• What needs to be done: Of the material below, the lines to be retyped are those from the line containing "How do I perform: Open" through the line containing "You are a computer-use agent. The", inclusive; reproduce them exactly.

• Given data:
----------------

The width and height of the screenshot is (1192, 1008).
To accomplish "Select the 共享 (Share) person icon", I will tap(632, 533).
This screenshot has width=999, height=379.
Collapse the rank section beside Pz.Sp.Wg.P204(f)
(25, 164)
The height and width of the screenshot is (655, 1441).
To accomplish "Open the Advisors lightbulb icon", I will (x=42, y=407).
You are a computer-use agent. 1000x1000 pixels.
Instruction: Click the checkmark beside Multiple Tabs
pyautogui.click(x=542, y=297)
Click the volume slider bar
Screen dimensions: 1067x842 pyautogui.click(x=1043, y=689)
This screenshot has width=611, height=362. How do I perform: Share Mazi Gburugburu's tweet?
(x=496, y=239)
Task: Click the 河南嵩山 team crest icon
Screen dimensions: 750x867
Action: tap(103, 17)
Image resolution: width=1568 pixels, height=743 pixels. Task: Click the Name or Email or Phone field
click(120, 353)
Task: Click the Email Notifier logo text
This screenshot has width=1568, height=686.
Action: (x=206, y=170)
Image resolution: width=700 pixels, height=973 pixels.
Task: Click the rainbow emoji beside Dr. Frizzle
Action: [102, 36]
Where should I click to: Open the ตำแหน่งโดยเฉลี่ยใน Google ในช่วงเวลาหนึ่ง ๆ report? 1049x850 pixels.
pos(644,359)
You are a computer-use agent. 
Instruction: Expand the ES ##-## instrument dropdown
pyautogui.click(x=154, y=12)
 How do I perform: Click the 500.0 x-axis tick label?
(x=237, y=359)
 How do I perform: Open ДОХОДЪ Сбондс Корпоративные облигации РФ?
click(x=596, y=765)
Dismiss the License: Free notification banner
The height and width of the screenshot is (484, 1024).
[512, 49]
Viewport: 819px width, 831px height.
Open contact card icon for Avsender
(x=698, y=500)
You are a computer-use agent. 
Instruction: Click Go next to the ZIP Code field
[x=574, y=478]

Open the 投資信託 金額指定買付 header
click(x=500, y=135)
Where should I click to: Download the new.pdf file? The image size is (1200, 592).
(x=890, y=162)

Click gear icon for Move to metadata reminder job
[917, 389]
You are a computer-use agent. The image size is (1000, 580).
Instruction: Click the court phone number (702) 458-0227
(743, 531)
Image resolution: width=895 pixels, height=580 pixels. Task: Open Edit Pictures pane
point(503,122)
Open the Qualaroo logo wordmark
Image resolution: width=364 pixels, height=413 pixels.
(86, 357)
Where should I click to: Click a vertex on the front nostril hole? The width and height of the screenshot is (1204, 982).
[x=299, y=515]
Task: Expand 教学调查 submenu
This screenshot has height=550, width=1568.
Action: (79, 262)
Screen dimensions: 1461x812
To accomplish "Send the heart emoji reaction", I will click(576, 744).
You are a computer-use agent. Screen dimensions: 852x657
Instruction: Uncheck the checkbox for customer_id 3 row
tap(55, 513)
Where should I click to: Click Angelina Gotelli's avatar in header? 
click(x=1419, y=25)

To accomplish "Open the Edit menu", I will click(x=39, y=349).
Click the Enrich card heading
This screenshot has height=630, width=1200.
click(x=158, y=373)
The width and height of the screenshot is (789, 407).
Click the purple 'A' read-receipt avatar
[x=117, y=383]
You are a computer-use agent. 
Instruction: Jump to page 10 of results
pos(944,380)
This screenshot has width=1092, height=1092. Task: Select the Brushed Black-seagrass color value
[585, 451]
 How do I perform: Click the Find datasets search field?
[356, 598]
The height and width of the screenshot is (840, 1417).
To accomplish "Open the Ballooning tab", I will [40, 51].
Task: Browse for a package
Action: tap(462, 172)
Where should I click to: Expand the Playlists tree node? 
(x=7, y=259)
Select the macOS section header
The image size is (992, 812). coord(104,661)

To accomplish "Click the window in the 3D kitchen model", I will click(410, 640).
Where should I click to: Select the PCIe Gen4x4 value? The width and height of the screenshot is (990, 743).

----------------

• Answer to this exercise:
 How do I perform: Open ДОХОДЪ Сбондс Корпоративные облигации РФ?
click(x=596, y=765)
Dismiss the License: Free notification banner
The height and width of the screenshot is (484, 1024).
[512, 49]
Viewport: 819px width, 831px height.
Open contact card icon for Avsender
(x=698, y=500)
You are a computer-use agent. 
Instruction: Click Go next to the ZIP Code field
[x=574, y=478]

Open the 投資信託 金額指定買付 header
click(x=500, y=135)
Where should I click to: Download the new.pdf file? The image size is (1200, 592).
(x=890, y=162)

Click gear icon for Move to metadata reminder job
[917, 389]
You are a computer-use agent. The image size is (1000, 580).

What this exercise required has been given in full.